Beide Endstücke 15 und 17 weisen eine kreisrunde Ausnehmung 18 auf, welche werkstückunabhängig
ausgebildet ist und zum sicheren Ein- und Ausführen des Werkstückes aus dem Werkzeug
dienen.
[0026] Zwischen den Endstücken 15 und 17 sind in dieser Ausführung 24 Scheiben 20 eingegliedert.

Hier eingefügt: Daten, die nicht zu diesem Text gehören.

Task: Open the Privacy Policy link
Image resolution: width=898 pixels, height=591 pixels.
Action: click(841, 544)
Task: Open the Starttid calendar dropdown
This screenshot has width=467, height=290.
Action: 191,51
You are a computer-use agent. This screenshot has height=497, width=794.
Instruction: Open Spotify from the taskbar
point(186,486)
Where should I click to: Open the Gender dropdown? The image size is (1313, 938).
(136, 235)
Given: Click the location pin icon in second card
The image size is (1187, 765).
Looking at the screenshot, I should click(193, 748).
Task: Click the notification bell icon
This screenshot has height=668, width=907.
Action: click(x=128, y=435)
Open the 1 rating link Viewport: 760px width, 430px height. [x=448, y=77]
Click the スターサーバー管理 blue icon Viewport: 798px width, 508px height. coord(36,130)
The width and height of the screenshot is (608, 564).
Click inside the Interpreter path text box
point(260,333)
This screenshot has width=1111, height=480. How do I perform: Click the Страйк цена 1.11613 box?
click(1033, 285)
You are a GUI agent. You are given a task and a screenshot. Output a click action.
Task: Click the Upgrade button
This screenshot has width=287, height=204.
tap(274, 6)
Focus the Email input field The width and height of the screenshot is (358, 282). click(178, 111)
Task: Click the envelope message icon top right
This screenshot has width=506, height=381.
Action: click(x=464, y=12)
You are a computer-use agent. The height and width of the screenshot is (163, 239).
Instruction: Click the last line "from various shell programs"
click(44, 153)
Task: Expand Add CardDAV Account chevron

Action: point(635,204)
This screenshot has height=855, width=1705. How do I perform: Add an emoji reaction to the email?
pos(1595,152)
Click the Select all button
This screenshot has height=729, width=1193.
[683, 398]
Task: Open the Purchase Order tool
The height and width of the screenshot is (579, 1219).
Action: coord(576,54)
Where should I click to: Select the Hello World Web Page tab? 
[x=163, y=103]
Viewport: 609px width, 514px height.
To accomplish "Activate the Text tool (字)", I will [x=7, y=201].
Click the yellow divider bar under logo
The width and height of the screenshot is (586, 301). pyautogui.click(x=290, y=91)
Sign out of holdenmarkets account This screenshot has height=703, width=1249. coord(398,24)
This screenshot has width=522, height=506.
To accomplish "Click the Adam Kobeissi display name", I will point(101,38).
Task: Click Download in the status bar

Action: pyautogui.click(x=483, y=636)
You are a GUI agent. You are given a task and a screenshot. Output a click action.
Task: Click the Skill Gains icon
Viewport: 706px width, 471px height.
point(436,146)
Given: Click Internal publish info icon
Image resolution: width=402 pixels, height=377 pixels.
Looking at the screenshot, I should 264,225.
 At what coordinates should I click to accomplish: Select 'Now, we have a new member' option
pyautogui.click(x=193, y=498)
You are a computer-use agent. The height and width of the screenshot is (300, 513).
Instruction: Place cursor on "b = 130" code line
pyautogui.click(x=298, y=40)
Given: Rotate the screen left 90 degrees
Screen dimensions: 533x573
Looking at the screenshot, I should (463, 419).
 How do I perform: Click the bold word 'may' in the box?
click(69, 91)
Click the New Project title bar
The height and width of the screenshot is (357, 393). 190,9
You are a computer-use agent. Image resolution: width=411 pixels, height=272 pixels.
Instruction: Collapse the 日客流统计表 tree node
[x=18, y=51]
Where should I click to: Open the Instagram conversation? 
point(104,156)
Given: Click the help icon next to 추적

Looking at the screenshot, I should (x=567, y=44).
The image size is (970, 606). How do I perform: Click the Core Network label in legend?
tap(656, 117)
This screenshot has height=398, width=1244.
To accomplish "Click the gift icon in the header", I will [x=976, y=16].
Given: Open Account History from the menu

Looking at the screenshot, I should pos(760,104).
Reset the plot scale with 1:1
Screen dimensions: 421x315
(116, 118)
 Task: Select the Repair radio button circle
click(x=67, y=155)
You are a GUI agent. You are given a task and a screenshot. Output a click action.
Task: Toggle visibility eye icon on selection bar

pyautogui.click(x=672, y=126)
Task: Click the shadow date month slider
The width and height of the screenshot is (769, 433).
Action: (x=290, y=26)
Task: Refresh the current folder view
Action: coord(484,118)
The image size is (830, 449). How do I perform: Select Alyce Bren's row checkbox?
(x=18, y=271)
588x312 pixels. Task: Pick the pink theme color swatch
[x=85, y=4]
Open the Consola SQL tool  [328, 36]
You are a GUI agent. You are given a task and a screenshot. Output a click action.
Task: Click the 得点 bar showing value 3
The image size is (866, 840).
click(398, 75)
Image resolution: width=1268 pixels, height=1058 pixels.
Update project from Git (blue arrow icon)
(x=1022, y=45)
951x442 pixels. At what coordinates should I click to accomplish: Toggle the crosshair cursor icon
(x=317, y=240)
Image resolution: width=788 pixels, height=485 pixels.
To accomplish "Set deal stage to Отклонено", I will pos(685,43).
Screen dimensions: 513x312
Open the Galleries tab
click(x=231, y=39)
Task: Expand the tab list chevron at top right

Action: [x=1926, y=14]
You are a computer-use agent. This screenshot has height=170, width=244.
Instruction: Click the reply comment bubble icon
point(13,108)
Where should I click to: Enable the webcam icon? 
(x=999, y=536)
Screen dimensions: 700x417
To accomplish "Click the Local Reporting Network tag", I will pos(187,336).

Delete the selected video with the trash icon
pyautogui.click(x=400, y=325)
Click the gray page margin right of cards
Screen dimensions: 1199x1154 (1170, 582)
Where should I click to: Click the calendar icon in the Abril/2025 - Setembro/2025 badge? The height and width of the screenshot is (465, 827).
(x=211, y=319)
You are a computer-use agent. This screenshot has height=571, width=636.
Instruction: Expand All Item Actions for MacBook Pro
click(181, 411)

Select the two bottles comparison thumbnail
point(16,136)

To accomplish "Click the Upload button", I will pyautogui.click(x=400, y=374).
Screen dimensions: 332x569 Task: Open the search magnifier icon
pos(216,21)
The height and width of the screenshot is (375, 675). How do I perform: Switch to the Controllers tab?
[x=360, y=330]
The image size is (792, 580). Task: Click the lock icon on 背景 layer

Dabei sind die sich an die Endstücke 15 und 17 anschließenden Scheiben 20a im Wesentlichen
kreisrund ausgebildet, wohingegen die an den Schneidspalt 14 anschließenden Scheiben
20b, 20c und 20d zur Welle 9 hin gerichtet abgeflacht ausgebildet sind. Alle Scheiben
20 weisen eine konturierte Ausnehmung 21 (nur in den Fig. 9 und 10 dargestellt) auf,
die in ihrer Kontur dem zu bearbeitenden, das heißt abzulängenden Werkstück entspricht,
lediglich die Ausnehmungen 18 in den Endstücken sind kreisrund und werkstückunabhängig
dimensioniert.
[0027] Die Endstücke 15 und 17 sowie die dazwischen eingegliederten Scheiben 20 sind sämtlichst
so angeordnet, dass die konturierten Ausnehmungen 21 zueinander fluchten und diese
wiederrum in Flucht zu den Ausnehmungen 18 angeordnet sind.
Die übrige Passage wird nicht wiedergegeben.